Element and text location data
══════════

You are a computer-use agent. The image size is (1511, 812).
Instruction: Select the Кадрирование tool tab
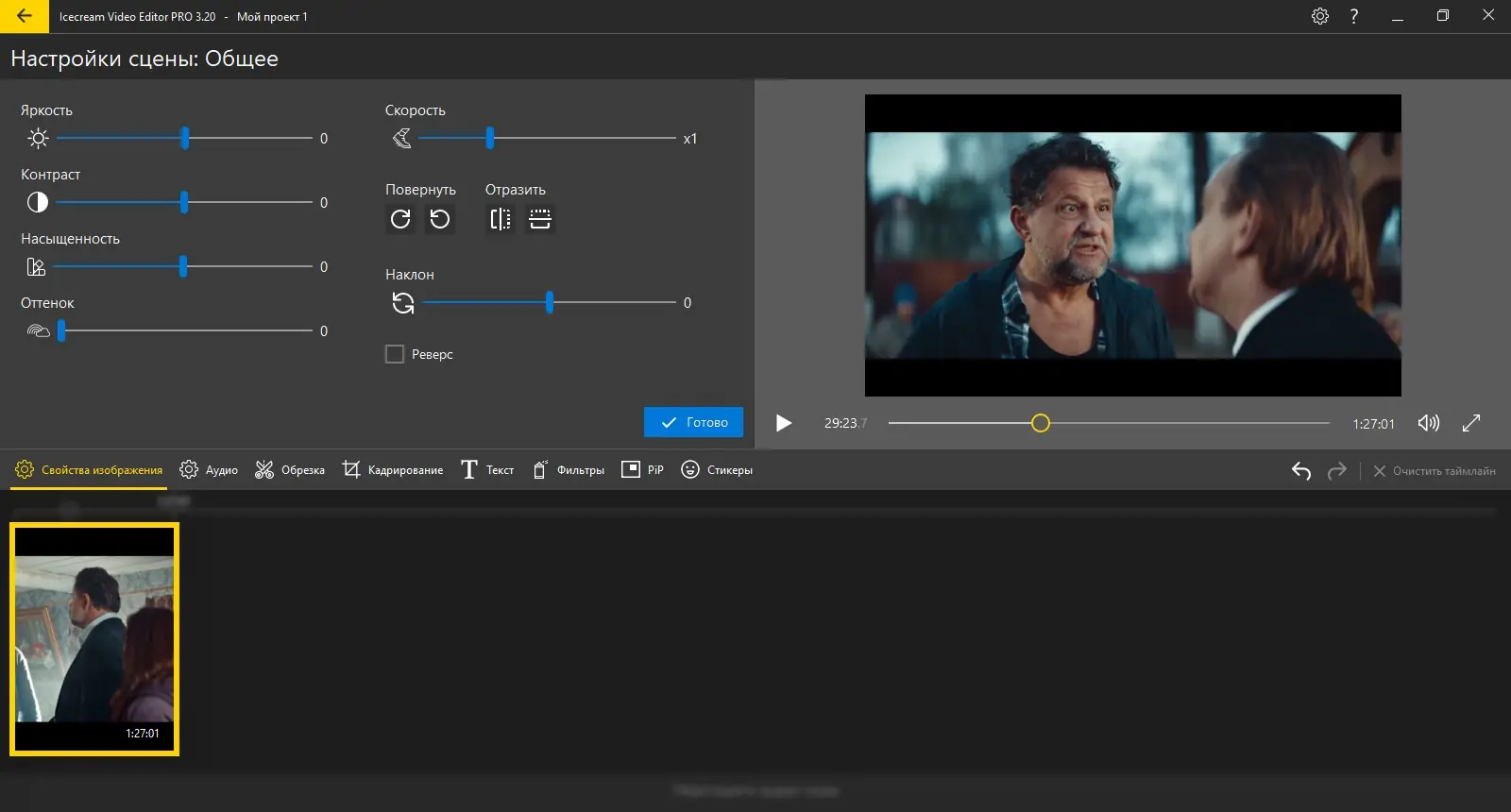tap(393, 470)
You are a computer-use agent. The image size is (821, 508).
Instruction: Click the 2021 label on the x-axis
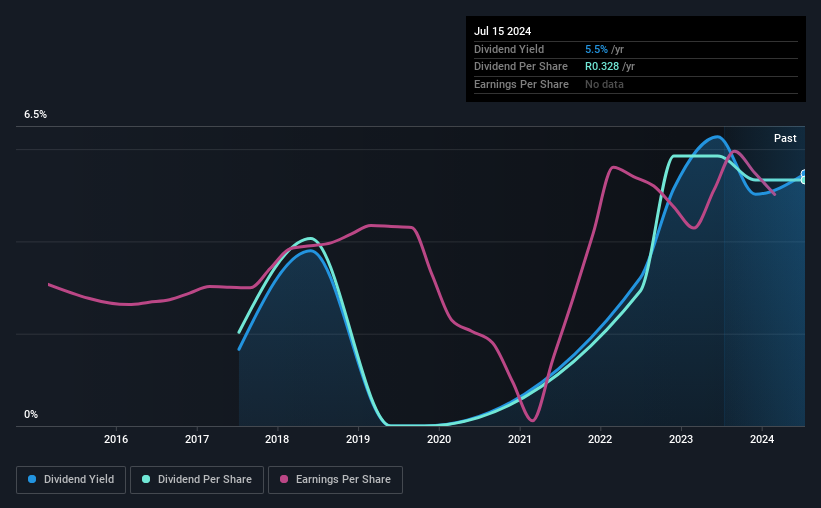pos(519,439)
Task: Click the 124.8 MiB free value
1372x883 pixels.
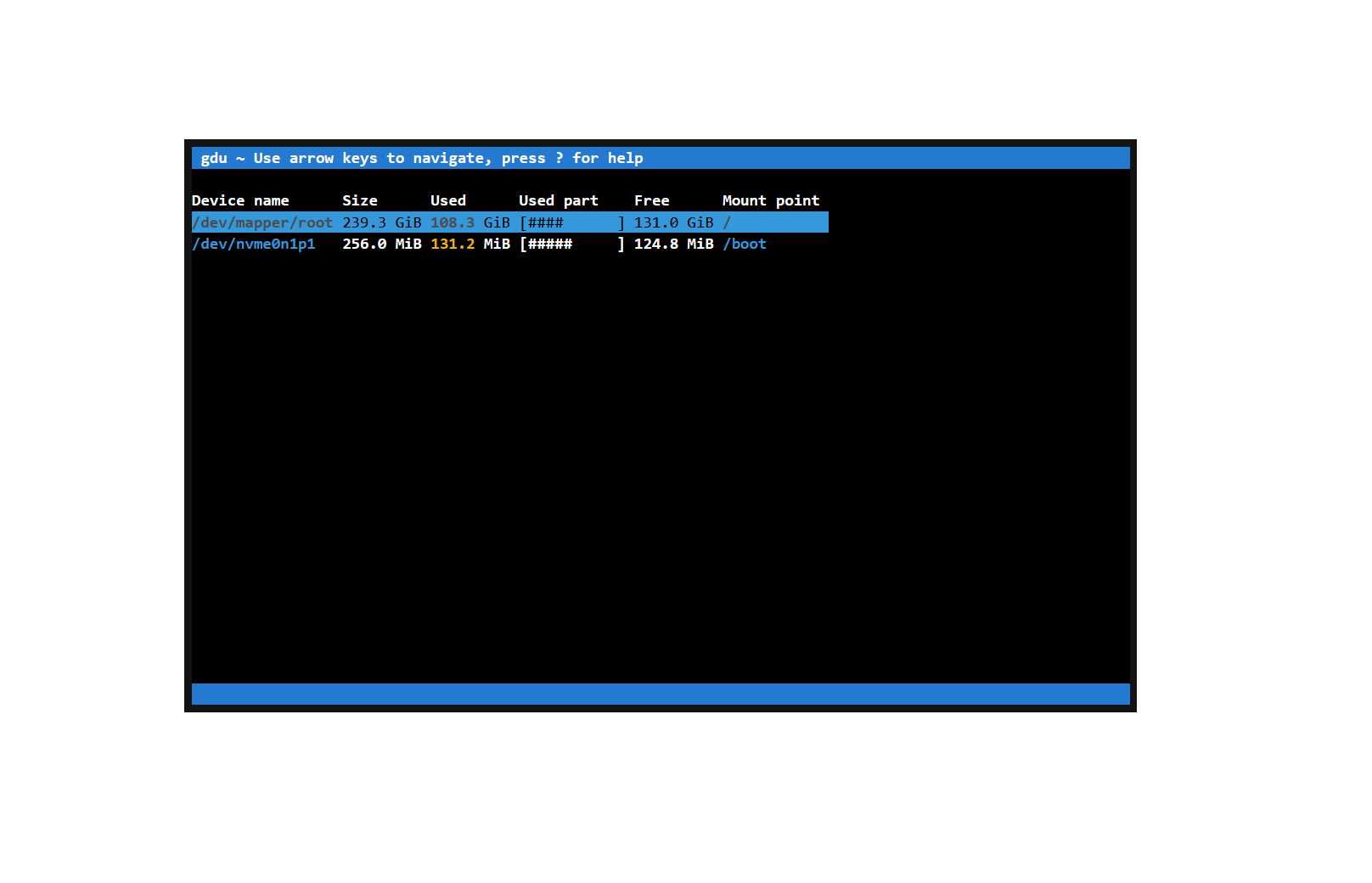Action: pos(673,244)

══════════

● Aim of the exercise:
Transcribe all of the rows above word for word, leaving the pictures out of your answer.

● Expected answer:
You are a computer-use agent. The image size is (1511, 812).
Instruction: Select the Кадрирование tool tab
tap(393, 470)
You are a computer-use agent. The image size is (821, 508).
Instruction: Click the 2021 label on the x-axis
pos(519,439)
Task: Click the 124.8 MiB free value
1372x883 pixels.
Action: pos(673,244)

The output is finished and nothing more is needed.